▼
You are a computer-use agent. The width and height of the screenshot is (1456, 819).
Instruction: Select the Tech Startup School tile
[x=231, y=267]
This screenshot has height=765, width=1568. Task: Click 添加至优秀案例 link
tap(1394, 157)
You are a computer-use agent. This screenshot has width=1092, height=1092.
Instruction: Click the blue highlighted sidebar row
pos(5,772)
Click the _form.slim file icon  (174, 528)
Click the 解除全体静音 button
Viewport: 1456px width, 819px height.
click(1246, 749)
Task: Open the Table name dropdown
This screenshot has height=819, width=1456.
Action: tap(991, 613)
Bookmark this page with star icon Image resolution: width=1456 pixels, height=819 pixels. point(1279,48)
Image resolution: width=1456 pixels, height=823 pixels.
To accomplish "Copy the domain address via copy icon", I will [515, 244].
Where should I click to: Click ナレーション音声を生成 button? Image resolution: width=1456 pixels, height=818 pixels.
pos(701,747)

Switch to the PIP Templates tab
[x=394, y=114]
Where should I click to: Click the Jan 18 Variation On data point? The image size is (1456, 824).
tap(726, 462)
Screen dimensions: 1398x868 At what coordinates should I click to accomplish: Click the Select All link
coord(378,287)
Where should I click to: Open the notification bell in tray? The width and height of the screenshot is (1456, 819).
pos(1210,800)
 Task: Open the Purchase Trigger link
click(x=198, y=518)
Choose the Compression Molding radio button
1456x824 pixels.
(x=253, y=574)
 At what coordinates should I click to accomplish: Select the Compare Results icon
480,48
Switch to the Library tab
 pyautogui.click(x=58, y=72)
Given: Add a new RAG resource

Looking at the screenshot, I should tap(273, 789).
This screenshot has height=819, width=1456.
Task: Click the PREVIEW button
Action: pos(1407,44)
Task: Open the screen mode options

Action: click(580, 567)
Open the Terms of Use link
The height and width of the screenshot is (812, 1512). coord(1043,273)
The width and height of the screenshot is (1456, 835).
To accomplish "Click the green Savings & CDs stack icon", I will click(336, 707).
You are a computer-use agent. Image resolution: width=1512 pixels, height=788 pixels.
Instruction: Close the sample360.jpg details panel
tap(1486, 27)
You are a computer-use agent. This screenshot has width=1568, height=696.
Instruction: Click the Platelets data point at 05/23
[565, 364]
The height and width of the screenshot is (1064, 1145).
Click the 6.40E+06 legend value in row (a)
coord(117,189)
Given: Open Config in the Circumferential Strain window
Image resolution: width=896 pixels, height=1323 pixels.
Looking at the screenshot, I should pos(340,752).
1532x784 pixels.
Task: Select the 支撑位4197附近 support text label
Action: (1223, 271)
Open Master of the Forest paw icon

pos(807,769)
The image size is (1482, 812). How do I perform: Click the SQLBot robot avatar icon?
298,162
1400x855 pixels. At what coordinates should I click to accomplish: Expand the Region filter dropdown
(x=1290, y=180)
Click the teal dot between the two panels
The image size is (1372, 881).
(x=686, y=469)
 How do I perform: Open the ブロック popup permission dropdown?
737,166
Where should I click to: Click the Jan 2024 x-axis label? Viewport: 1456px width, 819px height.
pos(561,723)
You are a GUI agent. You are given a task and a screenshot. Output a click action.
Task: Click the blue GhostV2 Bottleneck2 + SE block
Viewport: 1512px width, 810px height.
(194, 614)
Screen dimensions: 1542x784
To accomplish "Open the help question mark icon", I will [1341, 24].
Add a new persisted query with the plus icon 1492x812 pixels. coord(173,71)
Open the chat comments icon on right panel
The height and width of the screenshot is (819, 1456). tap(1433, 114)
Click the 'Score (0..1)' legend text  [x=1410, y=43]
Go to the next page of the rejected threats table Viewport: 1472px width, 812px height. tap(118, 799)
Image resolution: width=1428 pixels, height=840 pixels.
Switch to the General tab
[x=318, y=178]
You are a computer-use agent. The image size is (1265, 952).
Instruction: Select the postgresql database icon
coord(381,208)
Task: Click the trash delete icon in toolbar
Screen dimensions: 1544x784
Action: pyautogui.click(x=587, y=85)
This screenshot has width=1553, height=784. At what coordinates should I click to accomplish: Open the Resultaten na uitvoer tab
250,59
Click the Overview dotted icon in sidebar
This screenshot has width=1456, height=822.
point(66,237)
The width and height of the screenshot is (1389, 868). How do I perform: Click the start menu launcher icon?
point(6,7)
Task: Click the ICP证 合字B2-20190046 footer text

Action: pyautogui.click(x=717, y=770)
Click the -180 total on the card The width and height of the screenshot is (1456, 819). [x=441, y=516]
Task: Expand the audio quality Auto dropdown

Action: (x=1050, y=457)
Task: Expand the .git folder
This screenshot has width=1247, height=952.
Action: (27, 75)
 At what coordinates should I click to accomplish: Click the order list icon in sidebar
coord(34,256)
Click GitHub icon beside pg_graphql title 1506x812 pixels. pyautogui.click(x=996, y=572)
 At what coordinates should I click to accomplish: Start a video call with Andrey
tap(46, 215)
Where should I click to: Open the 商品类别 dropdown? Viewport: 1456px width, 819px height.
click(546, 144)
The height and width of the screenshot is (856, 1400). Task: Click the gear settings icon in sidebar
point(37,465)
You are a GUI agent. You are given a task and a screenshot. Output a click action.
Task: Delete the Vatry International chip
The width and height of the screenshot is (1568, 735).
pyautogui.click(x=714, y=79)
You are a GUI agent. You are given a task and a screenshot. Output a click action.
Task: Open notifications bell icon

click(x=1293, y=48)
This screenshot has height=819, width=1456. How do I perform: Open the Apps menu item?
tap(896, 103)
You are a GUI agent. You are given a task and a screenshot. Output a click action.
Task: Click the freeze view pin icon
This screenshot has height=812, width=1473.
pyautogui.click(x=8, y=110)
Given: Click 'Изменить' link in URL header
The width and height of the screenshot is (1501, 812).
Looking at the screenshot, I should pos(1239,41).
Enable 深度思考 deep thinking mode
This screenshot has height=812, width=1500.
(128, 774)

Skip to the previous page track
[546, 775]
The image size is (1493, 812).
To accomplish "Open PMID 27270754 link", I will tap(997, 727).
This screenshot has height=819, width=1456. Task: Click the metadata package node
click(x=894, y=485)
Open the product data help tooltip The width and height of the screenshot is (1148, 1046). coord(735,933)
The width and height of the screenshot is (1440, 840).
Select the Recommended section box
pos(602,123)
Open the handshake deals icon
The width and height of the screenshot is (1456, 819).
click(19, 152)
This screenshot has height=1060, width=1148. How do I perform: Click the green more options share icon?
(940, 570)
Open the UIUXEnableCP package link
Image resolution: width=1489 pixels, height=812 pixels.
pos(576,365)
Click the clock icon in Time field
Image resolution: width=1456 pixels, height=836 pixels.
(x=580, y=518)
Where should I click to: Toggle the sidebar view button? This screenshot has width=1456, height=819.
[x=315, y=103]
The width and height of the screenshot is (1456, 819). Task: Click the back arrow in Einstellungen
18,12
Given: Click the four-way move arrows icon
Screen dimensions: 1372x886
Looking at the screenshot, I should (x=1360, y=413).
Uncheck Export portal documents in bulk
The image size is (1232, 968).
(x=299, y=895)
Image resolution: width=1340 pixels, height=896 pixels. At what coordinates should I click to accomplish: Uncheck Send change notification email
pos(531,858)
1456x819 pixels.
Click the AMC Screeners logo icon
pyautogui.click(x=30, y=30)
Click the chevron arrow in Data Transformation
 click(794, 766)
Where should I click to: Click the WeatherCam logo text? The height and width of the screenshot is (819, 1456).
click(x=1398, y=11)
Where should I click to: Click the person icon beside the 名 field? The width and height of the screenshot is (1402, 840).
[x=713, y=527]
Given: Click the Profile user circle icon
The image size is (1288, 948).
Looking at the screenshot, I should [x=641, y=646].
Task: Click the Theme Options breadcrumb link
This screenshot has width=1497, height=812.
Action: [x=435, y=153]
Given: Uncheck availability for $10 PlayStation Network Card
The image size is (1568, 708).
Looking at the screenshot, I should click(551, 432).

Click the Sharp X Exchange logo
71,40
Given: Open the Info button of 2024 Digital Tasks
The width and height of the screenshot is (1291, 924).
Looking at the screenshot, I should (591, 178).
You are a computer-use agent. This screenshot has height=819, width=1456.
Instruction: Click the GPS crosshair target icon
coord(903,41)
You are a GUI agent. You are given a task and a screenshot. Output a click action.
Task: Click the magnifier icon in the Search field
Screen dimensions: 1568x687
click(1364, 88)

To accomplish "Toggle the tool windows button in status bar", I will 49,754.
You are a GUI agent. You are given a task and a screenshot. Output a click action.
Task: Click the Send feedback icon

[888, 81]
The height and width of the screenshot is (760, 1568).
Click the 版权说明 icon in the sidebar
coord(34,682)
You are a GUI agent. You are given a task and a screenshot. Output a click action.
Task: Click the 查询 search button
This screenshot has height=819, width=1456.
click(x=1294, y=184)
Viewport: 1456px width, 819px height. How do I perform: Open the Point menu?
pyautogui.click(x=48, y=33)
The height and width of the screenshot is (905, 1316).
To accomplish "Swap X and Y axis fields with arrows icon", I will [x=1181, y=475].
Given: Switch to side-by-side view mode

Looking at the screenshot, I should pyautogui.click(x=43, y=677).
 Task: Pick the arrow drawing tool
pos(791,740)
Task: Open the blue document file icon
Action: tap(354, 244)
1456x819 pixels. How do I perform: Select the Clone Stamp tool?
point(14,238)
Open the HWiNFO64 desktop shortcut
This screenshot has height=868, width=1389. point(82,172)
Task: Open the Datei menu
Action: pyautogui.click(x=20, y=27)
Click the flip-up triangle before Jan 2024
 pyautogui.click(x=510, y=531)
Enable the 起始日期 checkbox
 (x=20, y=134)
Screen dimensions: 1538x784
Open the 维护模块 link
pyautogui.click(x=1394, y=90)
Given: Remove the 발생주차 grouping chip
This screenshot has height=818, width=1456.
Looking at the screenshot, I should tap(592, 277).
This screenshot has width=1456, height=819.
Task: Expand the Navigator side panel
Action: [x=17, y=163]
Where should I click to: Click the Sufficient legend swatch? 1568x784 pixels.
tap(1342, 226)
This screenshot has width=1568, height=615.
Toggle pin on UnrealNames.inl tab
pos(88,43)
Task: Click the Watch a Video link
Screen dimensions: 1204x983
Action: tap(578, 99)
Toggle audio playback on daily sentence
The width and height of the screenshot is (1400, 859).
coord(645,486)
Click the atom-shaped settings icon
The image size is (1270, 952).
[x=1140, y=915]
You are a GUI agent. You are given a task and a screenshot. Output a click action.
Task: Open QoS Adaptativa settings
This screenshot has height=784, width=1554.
▲
*YOUR TASK*: From the listing above, return the lines starting at the one with "Viewport: 1512px width, 810px height." and ending at the one with "Task: Click the trash delete icon in toolbar", both kept, exactly as they appear and nothing more.

*RESPONSE TO THIS EXERCISE*:
Viewport: 1512px width, 810px height.
(194, 614)
Screen dimensions: 1542x784
To accomplish "Open the help question mark icon", I will [1341, 24].
Add a new persisted query with the plus icon 1492x812 pixels. coord(173,71)
Open the chat comments icon on right panel
The height and width of the screenshot is (819, 1456). tap(1433, 114)
Click the 'Score (0..1)' legend text  [x=1410, y=43]
Go to the next page of the rejected threats table Viewport: 1472px width, 812px height. tap(118, 799)
Image resolution: width=1428 pixels, height=840 pixels.
Switch to the General tab
[x=318, y=178]
You are a computer-use agent. The image size is (1265, 952).
Instruction: Select the postgresql database icon
coord(381,208)
Task: Click the trash delete icon in toolbar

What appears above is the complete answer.